Data shown section start

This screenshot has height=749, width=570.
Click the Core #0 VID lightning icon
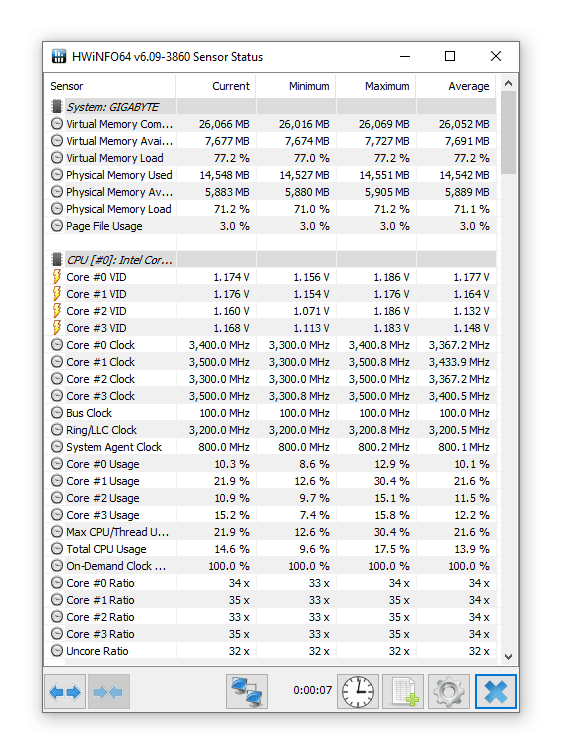pos(56,277)
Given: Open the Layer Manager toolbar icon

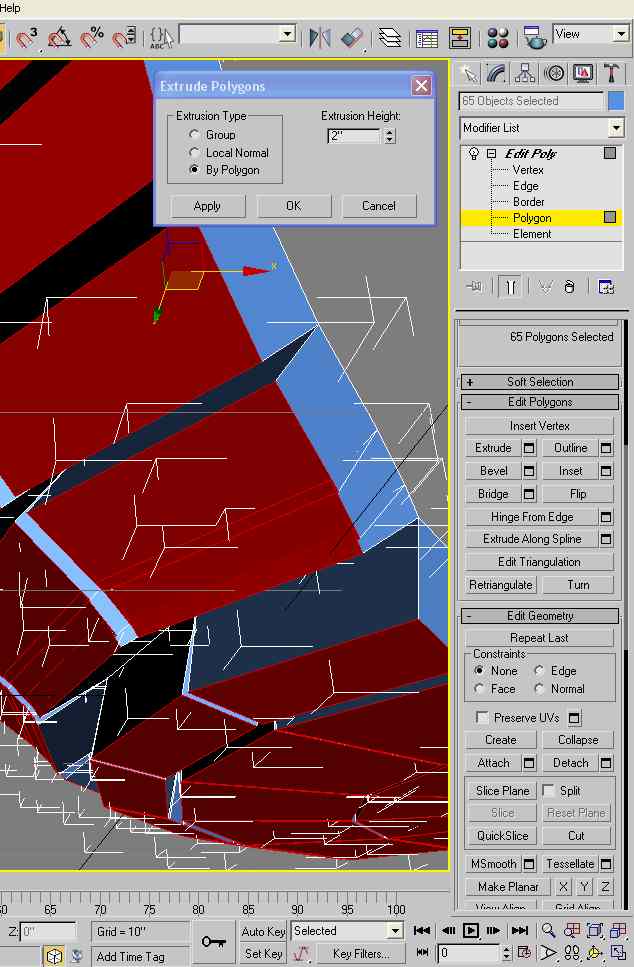Looking at the screenshot, I should coord(390,38).
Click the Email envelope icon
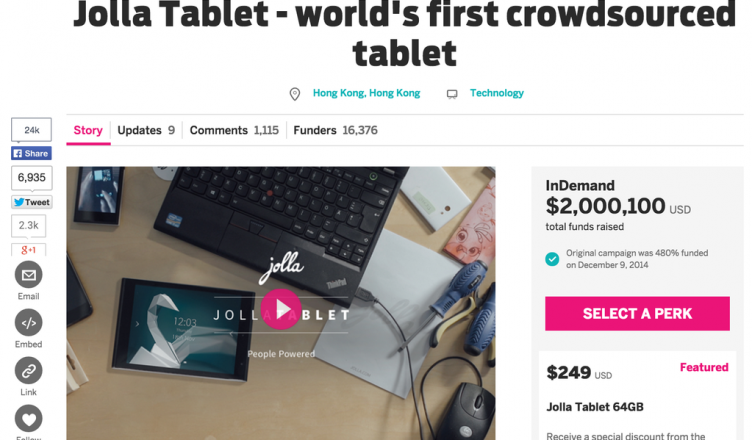This screenshot has height=440, width=752. [x=29, y=275]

Data shown section end

What you have to do »
When restating the records word for word, omit any picture they contain.

Result of the exercise »
This screenshot has height=749, width=570.
Click the Core #0 VID lightning icon
pos(56,277)
Given: Open the Layer Manager toolbar icon

Looking at the screenshot, I should coord(390,38).
Click the Email envelope icon
This screenshot has height=440, width=752. [x=29, y=275]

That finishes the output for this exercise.